Dr. Karl-Heinz Heckelmann sprach zum Thema„Wie sind die Lasten für die Verwaltung? – Praxiserfahrungen vor Ort.“

Foto: Michael Busch

Prof. Michael P. Schmitz von der Universität Gießen äußerte Zweifel an dessen Realisierbarkeit.

IT-Systeme aufbauen

Hilfreich zur Linderung des Bürokratieproblems wäre nach Auffassung von vTI-Wissenschaftlerin Fährmann eine effizientere Zusammenarbeit von Bund und Ländern jenseits aller „Föderalismusbefindlichkeiten“. Als mögliche Handlungsfelder nannte Fährmann den koordinierten Aufbau von IT-Systemen, einen verstetigten Informationsaustausch auch jenseits der Gemeinschaftsaufgabe zur Verbesserung der Agrarstruktur und des Küstenschutzes (GAK) sowie gemeinsame „schlagkräftige“ Ver­­handlungen mit der EU-Kom­mission im Zuge der Programmgenehmigungen. Daneben müsse in den Ländern die Erkenntnis reifen, dass ohne kom­petentes, erfahrenes Personal eine Nutzung von EU-Mitteln nicht effizient möglich sei.
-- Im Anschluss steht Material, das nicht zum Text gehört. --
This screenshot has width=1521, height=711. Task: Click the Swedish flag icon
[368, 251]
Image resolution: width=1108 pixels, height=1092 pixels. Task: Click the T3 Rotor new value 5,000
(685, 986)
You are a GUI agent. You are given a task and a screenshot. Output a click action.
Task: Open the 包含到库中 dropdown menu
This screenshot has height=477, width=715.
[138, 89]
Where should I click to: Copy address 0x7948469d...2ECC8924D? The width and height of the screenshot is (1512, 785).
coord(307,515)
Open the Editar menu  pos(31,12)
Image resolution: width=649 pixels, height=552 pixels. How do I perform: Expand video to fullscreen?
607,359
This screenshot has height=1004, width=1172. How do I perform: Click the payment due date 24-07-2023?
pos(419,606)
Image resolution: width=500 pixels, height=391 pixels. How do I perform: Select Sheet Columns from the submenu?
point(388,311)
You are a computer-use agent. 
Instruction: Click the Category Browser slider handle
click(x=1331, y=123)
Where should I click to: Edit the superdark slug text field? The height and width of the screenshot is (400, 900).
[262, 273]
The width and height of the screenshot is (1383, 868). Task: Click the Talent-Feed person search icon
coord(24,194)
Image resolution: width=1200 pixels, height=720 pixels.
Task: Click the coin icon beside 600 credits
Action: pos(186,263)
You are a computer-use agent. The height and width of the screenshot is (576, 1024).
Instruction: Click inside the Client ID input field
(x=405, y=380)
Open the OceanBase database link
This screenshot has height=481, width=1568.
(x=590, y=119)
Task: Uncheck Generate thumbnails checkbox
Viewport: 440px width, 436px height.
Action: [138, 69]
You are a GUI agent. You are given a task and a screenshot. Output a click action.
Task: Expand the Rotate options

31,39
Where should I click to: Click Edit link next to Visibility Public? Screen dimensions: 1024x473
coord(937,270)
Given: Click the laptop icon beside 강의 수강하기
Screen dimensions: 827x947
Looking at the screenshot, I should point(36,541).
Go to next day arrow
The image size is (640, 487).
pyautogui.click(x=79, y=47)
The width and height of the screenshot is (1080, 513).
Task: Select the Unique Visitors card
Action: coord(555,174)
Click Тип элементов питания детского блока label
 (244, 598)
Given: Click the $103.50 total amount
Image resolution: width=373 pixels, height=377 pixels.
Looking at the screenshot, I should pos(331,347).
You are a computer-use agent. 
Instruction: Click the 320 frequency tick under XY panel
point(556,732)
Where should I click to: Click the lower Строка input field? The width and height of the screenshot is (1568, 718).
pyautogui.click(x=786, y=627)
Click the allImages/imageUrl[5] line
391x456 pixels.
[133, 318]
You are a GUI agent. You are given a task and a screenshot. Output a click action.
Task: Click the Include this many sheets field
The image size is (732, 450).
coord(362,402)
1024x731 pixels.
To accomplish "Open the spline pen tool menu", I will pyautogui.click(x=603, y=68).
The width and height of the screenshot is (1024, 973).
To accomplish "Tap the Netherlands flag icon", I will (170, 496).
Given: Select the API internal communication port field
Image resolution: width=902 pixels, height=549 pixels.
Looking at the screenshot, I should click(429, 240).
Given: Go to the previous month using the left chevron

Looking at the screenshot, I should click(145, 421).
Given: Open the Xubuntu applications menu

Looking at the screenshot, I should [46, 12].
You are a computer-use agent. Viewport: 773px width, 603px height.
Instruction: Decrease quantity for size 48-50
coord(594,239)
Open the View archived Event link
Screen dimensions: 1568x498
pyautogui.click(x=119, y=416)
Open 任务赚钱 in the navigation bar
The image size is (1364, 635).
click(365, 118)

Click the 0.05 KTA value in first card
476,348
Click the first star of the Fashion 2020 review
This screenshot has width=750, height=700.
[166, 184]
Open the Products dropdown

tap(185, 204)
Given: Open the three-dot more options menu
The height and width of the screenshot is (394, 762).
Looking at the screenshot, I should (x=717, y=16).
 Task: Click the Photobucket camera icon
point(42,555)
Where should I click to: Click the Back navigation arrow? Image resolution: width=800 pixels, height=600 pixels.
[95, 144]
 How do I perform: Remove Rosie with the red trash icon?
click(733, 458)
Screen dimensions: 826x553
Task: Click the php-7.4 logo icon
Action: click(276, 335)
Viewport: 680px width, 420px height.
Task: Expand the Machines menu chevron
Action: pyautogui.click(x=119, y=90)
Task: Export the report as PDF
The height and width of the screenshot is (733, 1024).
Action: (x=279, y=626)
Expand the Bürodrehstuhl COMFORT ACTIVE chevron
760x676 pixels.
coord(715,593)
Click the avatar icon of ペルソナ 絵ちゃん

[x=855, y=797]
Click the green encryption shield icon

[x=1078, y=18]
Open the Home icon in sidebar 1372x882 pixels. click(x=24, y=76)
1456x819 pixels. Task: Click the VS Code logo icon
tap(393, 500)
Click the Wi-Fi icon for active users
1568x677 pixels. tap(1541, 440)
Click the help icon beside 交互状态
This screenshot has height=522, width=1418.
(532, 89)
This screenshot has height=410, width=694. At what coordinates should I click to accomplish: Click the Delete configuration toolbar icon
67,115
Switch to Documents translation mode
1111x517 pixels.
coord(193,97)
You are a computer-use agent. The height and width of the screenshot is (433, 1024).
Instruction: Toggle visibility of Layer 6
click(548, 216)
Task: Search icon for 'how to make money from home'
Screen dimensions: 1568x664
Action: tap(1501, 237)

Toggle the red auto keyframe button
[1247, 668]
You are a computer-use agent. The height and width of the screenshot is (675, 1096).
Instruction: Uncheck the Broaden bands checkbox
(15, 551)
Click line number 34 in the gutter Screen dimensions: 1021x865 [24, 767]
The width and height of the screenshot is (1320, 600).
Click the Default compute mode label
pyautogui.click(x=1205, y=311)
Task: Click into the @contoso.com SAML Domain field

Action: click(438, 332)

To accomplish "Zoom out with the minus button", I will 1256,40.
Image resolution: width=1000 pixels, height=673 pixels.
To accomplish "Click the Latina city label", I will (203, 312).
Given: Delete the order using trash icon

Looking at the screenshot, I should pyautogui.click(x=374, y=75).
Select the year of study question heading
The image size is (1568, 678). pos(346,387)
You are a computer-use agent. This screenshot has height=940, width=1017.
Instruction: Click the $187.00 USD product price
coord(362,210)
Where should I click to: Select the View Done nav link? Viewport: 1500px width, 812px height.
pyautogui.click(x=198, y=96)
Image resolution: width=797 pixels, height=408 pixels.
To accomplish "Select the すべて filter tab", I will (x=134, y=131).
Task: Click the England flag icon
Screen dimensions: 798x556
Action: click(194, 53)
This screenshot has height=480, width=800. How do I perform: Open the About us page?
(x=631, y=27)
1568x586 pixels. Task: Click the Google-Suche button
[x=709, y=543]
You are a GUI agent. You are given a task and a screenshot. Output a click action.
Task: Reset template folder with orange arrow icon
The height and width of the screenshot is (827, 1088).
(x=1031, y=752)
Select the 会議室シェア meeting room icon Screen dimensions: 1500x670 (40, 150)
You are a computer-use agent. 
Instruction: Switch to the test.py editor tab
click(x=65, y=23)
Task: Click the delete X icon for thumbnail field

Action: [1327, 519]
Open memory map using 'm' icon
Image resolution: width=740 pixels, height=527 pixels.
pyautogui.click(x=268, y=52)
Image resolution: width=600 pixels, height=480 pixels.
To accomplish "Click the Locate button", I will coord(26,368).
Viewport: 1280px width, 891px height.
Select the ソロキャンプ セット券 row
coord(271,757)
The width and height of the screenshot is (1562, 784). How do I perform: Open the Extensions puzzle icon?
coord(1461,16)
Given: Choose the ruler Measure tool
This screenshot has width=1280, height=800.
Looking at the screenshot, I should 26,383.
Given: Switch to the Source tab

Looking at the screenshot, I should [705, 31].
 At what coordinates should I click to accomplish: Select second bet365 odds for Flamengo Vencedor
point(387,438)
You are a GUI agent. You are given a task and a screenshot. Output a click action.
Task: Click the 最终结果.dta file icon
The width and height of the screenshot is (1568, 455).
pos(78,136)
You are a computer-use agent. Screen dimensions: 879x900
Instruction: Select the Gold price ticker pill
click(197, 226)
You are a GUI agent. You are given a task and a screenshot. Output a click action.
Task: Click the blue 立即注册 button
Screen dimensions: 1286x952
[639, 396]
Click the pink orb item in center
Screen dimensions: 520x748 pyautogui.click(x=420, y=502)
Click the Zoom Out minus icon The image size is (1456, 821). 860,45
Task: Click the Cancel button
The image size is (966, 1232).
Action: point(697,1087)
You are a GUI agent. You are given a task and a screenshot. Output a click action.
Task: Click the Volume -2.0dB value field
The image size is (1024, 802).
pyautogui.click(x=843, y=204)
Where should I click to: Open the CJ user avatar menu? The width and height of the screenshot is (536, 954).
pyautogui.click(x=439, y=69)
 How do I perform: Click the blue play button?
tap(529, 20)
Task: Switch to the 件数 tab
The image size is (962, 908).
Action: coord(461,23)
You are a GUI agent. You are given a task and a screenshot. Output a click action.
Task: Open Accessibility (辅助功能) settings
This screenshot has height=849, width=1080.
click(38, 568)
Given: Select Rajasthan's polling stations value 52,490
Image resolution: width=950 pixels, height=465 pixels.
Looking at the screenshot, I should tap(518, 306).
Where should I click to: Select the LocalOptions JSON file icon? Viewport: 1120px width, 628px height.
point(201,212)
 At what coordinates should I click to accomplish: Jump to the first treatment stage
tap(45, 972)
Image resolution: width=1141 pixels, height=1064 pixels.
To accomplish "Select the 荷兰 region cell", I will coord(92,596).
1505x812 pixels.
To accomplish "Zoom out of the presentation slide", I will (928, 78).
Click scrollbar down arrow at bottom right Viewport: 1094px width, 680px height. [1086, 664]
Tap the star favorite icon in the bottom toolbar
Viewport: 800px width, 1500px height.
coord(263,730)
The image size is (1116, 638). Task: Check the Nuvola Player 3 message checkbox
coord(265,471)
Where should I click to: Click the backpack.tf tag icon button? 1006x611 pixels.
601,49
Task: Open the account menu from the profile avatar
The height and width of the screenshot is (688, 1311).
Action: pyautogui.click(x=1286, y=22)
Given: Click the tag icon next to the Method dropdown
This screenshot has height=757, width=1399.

Botschaft in Brüssel angekommen

Jeub kritisierte, dass die Vorschläge der EU-Kommission den Forderungen der Mitgliedstaaten nach Vereinfachung nur unzureichend Rechnung trügen. Die EU selbst schätze den angeblich „unvermeidbaren“ zusätzlichen Bürokratieaufwand ihrer Vorschläge auf 15 Prozent. Ursache seien insbesondere die Vorschläge zur Umgestaltung des Direktzahlungssystems, angefangen von der praktisch für die Mitgliedstaaten nicht umsetzbaren Definition des aktiven Landwirts über die Kappung und Degression der Direktzahlungen bis hin zu der vorgesehenen obligatorischen Einführung einer Kleinerzeugerregelung sowie Sonderprämien für Junglandwirte. Vor diesem Hintergrund habe Bundeslandwirtschaftsministerin Ilse Aigner im Februar diesen Jahres der EU-Kommission ein von Experten aus Bund und Ländern erarbeitetes Diskussionspapier mit insgesamt 63 konkreten Vereinfachungsvorschlägen übersandt. Inzwischen seien zahlreiche Mitgliedstaaten der deutschen Initiative gefolgt und hätten eigene, in weiten Teilen vergleichbare Vorschläge unterbreitet. Im März habe sich der Agrarrat ausführlich mit Vereinfachungsfragen befasst. Die dänische Präsidentschaft beabsichtige, in ihren für Juni angekündigten Fortschrittsbericht zur GAP-Reform die Ergebnisse der Beratungen zum Thema Vereinfachung aufzunehmen. Der Fortschrittsbericht solle vor allem dem Europäischen Parlament als Orientierung dienen. Kürzlich habe ein Meinungsaustausch zwischen dem Bundeslandwirtschaftsministerium und der Kommission sowie Vertretern des Kabinetts des Kommissars zu den Vereinfachungsvorschlägen stattgefunden.

Falsche Prioritäten

Schmitz erwartet nach einer Analyse der Brüsseler Reformvorschläge „mehr Bürokratie für Landwirte und Verwaltung“. Besonders kritisiert der Agrarökonom, dass die künftige GAP mit ihren neuen Elementen vor allem auf klima-, umwelt-, ver­braucher- und tierschutzpolitische Ziele sowie die Entwicklung ländlicher Räume ausgerichtet werden solle, eine Ver­­­­besserung oder zumindest die Erhaltung der internationalen Wettbewerbsfähigkeit jedoch eine untergeordnete Rolle spiele. Der Direktor des Instituts für Agribusiness wies darauf hin, „andere große Spieler auf den globalen Agrar- und Nahrungsmittelmärkten setzen ihre Prioritäten anders“. Dort stehe eine wirtschaftlich starke Agrar- und Ernährungswirtschaft im Vordergrund. Exportmarketing mit staatlicher Begleitung sorge dafür, „dass man im internationalen Wettbewerb die Nase vorn hat“. Für Schmitz ist eine Reform der europäischen Agrarpolitik nur dann zukunftsfähig, wenn Agrarpolitik nicht vorrangig Schutz- und Umverteilungspolitik sei, sondern „eine Politik zur Stärkung der internationalen Wettbewerbsfähigkeit und des nachhaltigen Wachstums“.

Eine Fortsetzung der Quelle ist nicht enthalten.